Nei dieci anni senza il cantautore di Sassuolo, l’Italia non è cambiata. Continua a mentire, ad essere più corrotta di prima. Bertoli lo urlò a squarciagola venti anni fa, con “Italia d’oro”, pochi mesi prima che annegassimo nel letamaio di Tangentopoli. Intanto gli intellettuali di carta pesta si ostinavano a politicizzare musica e canzoni: Fabrizio De Andrè era di Sinistra; Lucio Battisti era di Destra. Il pregiudizio è la malattia cronica del Belpaese, incapace nel tempo debito di valorizzare – tranne qualche rara eccezione – colui che seminò senza fronzoli la ballata folk nella terra modenese, che lo aveva allevato e nutrito.
Pierangelo Bertoli aveva capito che la canzone, per restare “popolare”, non dovesse essere “musica leggera”, ma entrare nel cuore della gente con uno stile intimo. Bertoli impastò storie di vita vissuta e paesaggi sfuggiti alle nostre distrazioni; riabilitò riflessioni sociali sfuggite dal qualunquismo degli anni del riflusso; scaraventò “a muso duro” la verità in faccia ai bugiardi per cui i deboli, gli emarginati, gli ultimi potessero essere gettati nel fuoco del dimenticatoio. Il coro di voci amiche che lo ha ricordato a Campo Volo lo scorso 22 settembre impugni una promessa: incidere nel prossimo album una canzone di Bertoli per far conoscere il suo verbo tra le giovani generazioni.
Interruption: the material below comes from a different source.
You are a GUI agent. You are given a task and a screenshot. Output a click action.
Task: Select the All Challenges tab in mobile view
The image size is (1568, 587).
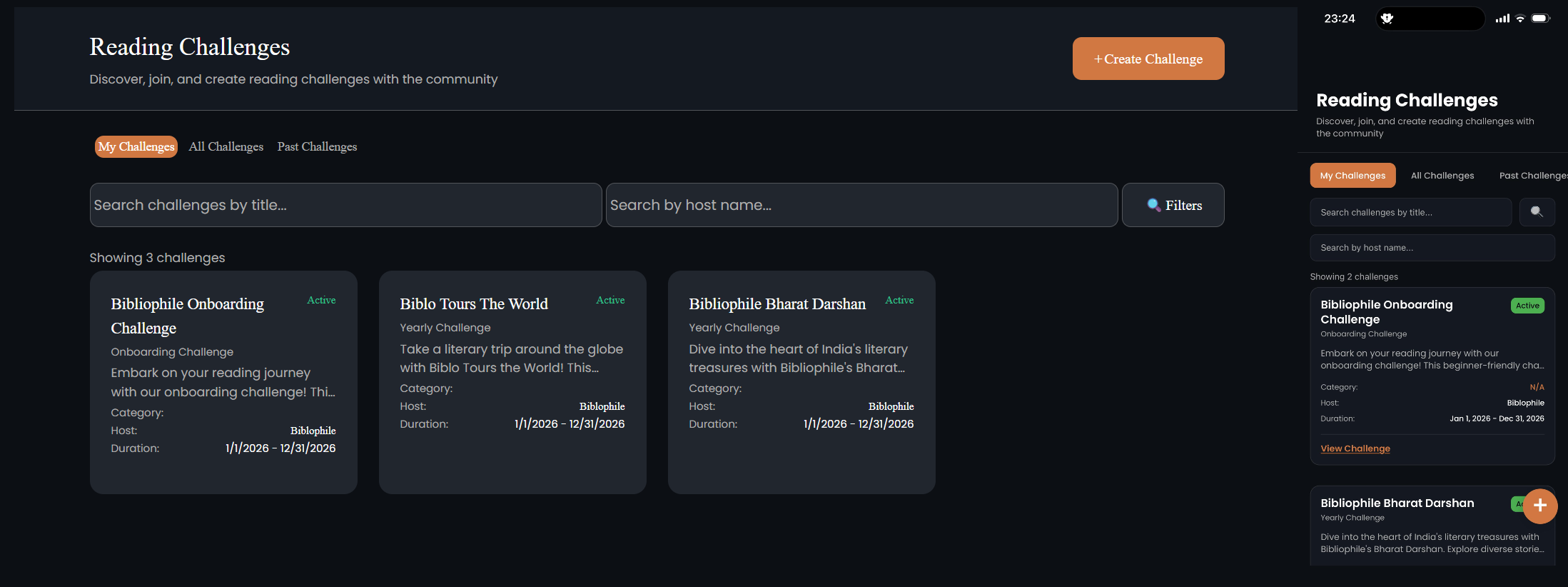point(1442,176)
Venticinque anni fa, in una sera d’inverno, giravo per Napoli con cinquemila lire in tasca. Le spesi tutte per acquistare un vecchio disco di Bertoli: l’Album. Lo aprii, c’erano foto in bianco e nero di lui assieme alla sua famiglia. Mi venne voglia di marinare la scuola, fuggire a Sassuolo, bussare al campanello e farmi raccontare altre storie, come quelle infilate in quel vinile del 1981. Non l’ho mai fatto. Voglio farlo. Restare in silenzio a casa sua e farmi raccontare dai figli il significato di aver avuto un papà straordinario.
In questa notte guerriera, rispunterà la luna dal monte. E’ la luna di Pierangelo, che continua a farci sognare e sperare.